= CONSEGNA ESERCIZIO A =
Nel testo sul Novecento, chi ha definito quel secolo «secolo del sangue»?

= TESTO FORNITO =

"""

23.1.05

E la guerra non è ripudiata

"La Provincia Pavese" 15 settembre 2001

I drammi e le diseguaglianze anche nel nuovo secolo

Il Novecento - "secolo del sangue" l'ha definito il Dalai Lama, premio Nobel per la pace - è finito e sembra che nulla faccia più orrore della memoria storica. Si vuole dimenticare.
Come immagini che tornano alla latenza, svaniscono le carneficine in trincea del primo conflitto mondiale, bombardamenti, guerre civili e sbarchi del secondo. Si mette in forse l'olocausto dei campi di concentramento, Hiroschima e Nagasakhi non evocano tragici ricordi.
Altre guerre, stragi e massacri perdono rapidamente il favore delle prime pagine e spariscono dalla coscienza collettiva: dal Vietnam all'ex Jugoslavia e alla Cecenia; dall'Angola al Ruanda al Kurdistan. Intanto una lunga striscia di dolore continua a percorrere il sud del mondo: America Latina, Africa, Medio Oriente, Asia. Né sono soltanto le guerre guerreggiate a mietere vittime, soprattutto tra i civili. Dove possono essere iscritti i morti giornalieri sul fronte del lavoro privo ormai d'ogni sicurezza? E quelli per fame?
Il nuovo secolo non sembra migliore del precedente. Siamo soltanto all'11 settembre del 2001 e a New York si consuma il più grave e spettacolare atto terroristico che la storia ricordi. Un numero incalcolabile di morti, frutto d'un odio che ha perso qualsiasi connotato d'umanità. Si dice: "Niente sarà più come prima". Vero probabilmente: soprattutto nel senso che saremo tutti un po' meno liberi di muoverci, di parlare, di pensarla diversamente. Saremo ancor più globalizzati.
Ma quanto ci metteranno i media a dimenticare e a far dimenticare? Nell'ossessione del "tempo reale", nessun elogio della lentezza è permesso. Guai a fermarsi, guardarsi indietro, chiedersi perché. La perdita di memoria non è soltanto storica, ma anche culturale. A duecentocinquant'anni di distanza dalle meditazioni voltairiane sulla miseria umana, sembra mancare la lucidità critica per comprendere che questo non è il migliore dei mondi possibile.

"""

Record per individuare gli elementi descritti
"""

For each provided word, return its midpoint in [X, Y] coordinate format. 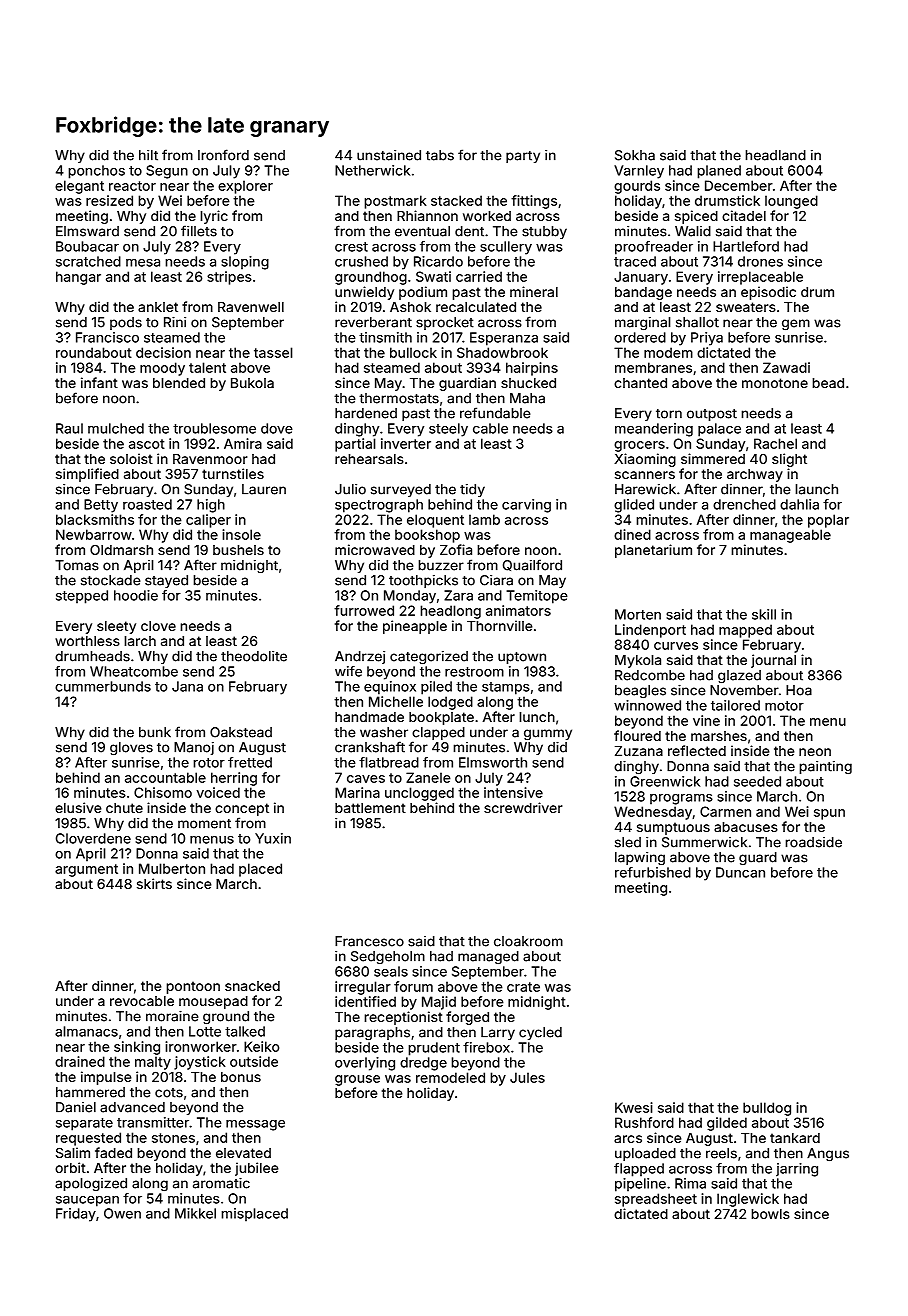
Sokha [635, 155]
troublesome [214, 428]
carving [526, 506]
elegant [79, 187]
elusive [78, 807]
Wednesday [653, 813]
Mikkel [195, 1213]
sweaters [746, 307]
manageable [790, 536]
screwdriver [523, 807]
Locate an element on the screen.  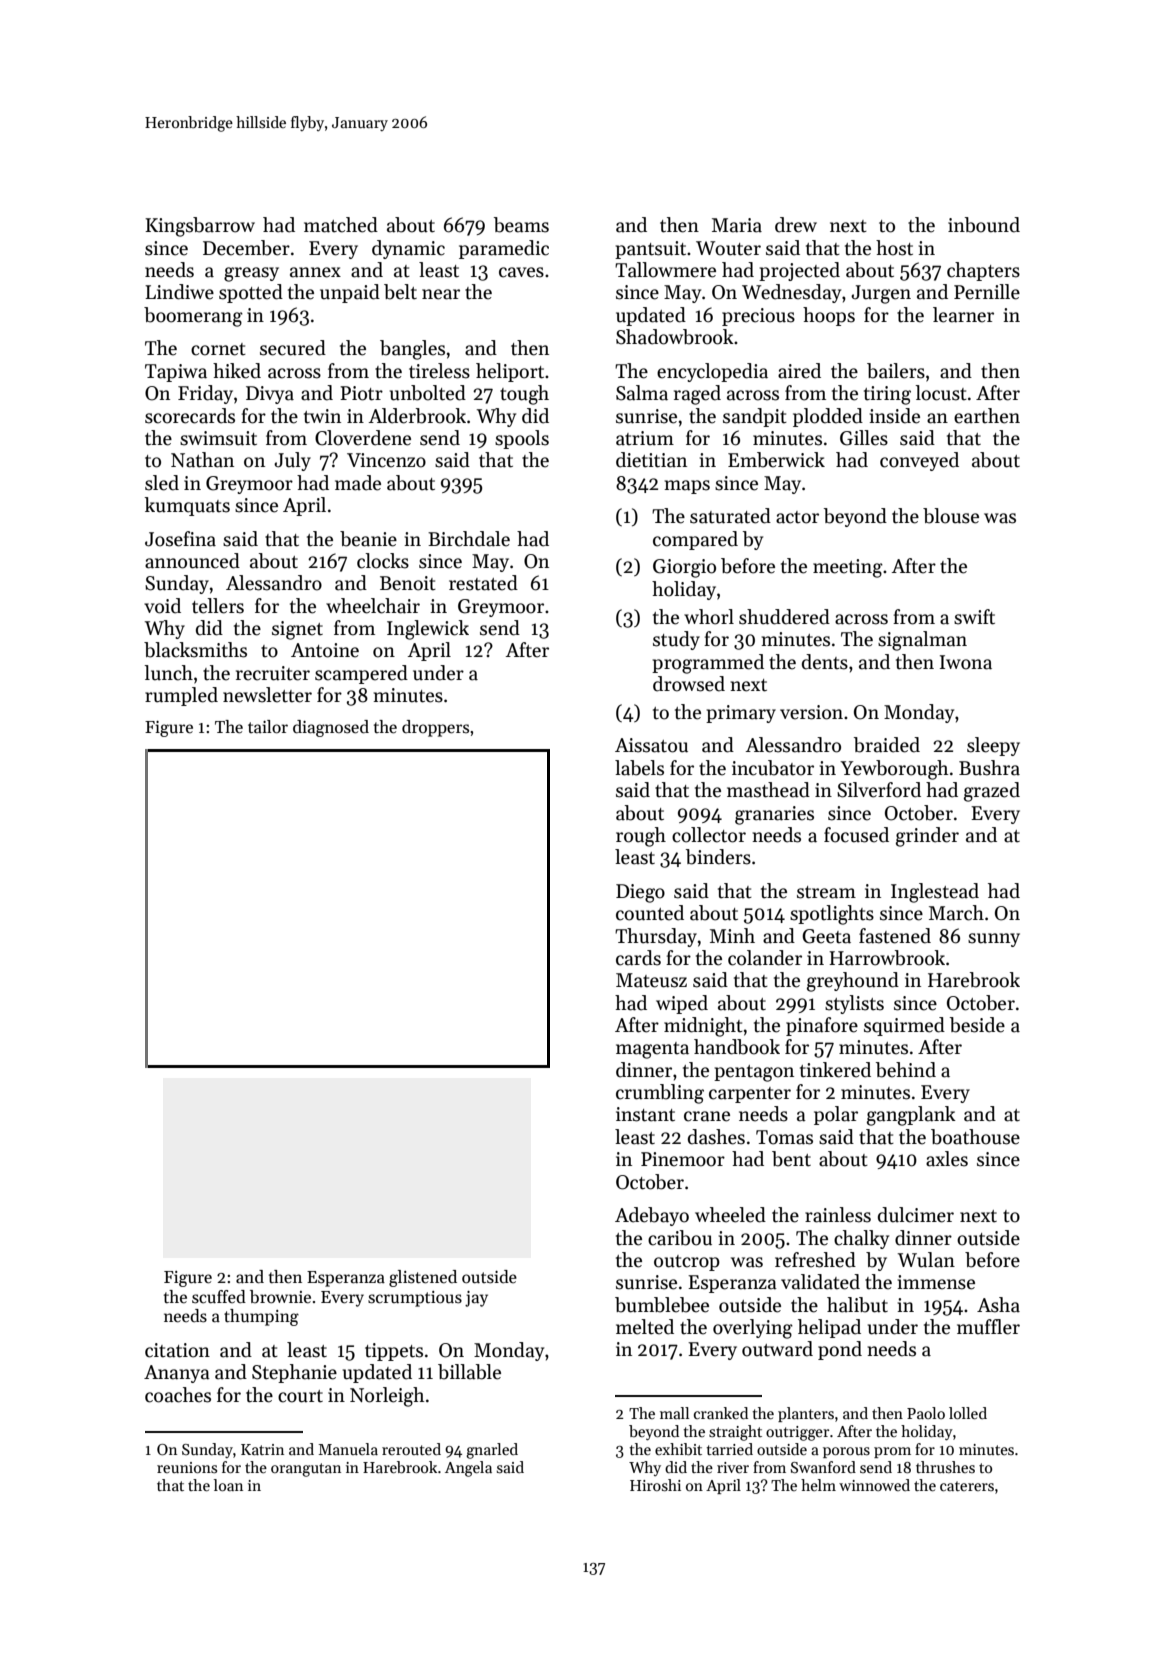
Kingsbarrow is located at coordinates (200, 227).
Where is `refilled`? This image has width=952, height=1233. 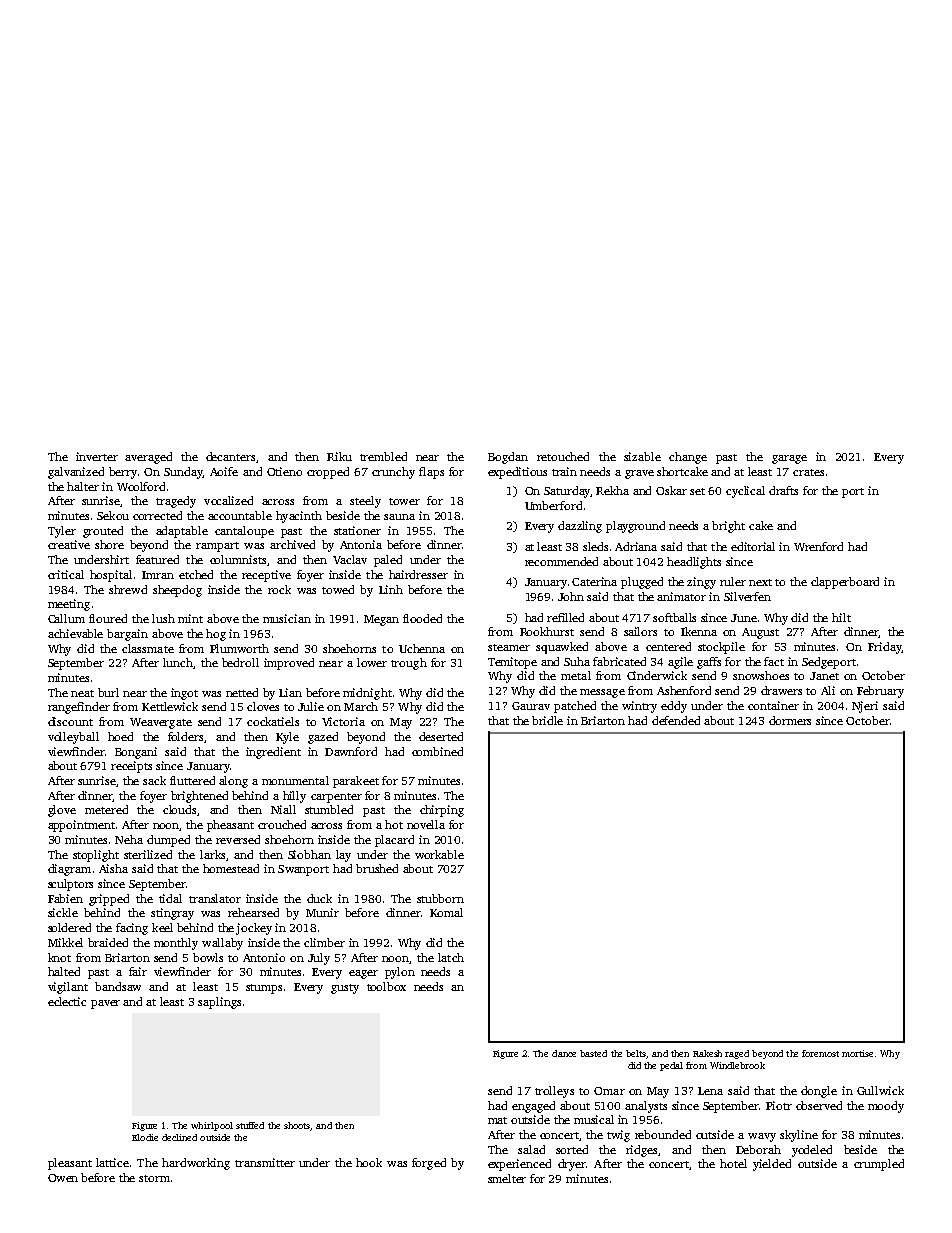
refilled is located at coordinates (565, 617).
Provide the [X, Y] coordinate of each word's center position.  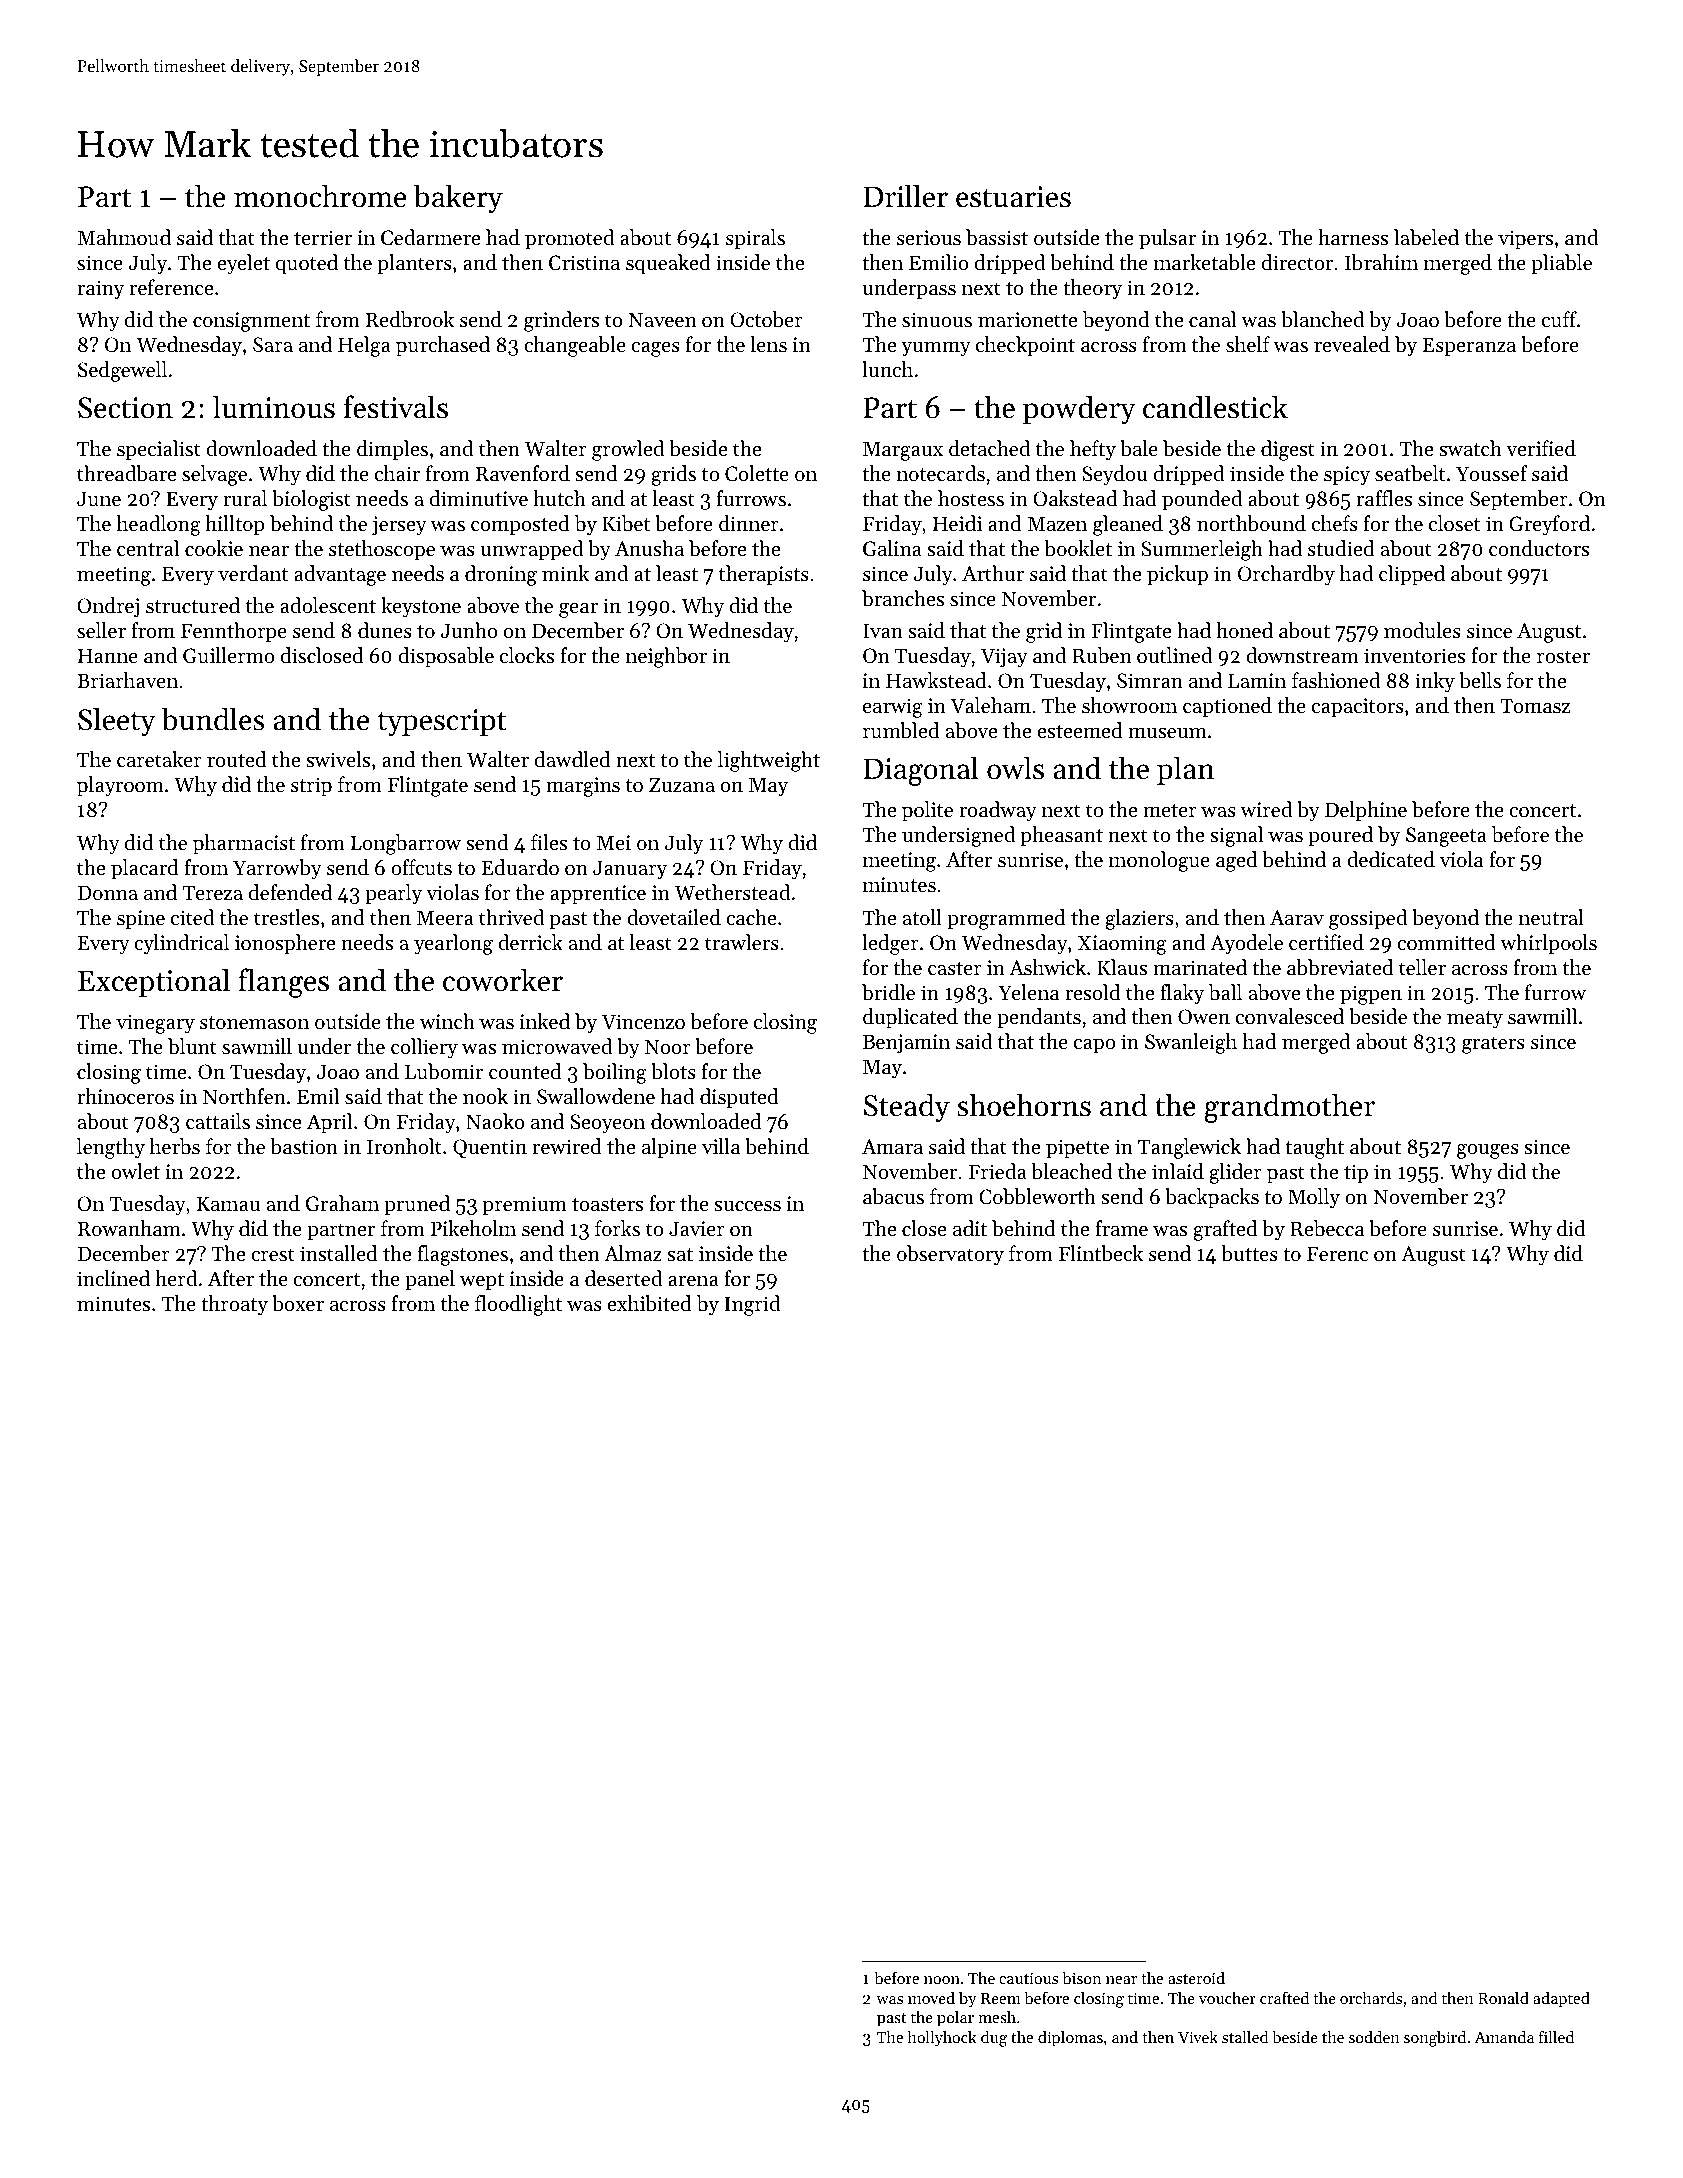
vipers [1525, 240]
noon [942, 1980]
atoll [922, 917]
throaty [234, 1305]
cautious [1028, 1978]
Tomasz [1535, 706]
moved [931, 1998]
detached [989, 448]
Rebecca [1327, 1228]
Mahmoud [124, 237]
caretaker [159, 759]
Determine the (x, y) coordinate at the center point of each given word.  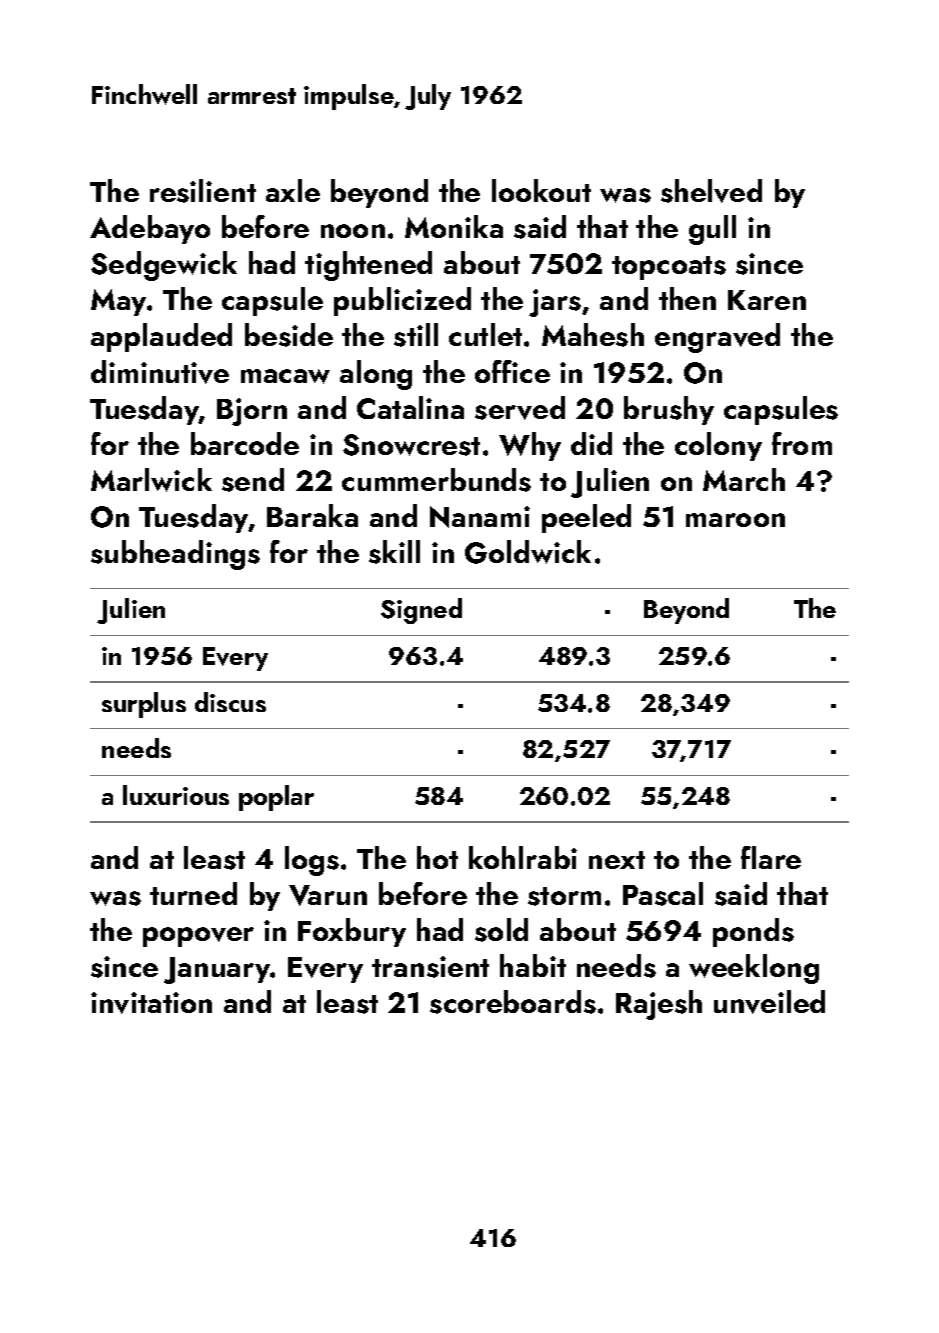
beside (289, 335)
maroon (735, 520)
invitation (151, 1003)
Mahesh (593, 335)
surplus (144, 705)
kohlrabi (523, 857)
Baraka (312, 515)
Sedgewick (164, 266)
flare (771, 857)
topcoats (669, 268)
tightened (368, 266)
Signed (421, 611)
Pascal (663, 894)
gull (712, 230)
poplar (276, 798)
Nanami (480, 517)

"""

= CONSEGNA ESERCIZIO B =
Nei record, riscrivi la parte che si apre con la riga contenente "carving [526, 506]" e si chiude con quella contenente "refilled is located", sostituendo "screen" con "page" senza cambiare nient'altro. Ometti le immagini dalla risposta.

= SOLUZIONE ESERCIZIO A =
Il Dalai Lama, premio Nobel per la pace.

= SOLUZIONE ESERCIZIO B =
carving [526, 506]
elegant [79, 187]
elusive [78, 807]
Wednesday [653, 813]
Mikkel [195, 1213]
sweaters [746, 307]
manageable [790, 536]
screwdriver [523, 807]
Locate an element on the page.  
Kingsbarrow is located at coordinates (200, 227).
Where is `refilled`? This image has width=952, height=1233. 
refilled is located at coordinates (565, 617).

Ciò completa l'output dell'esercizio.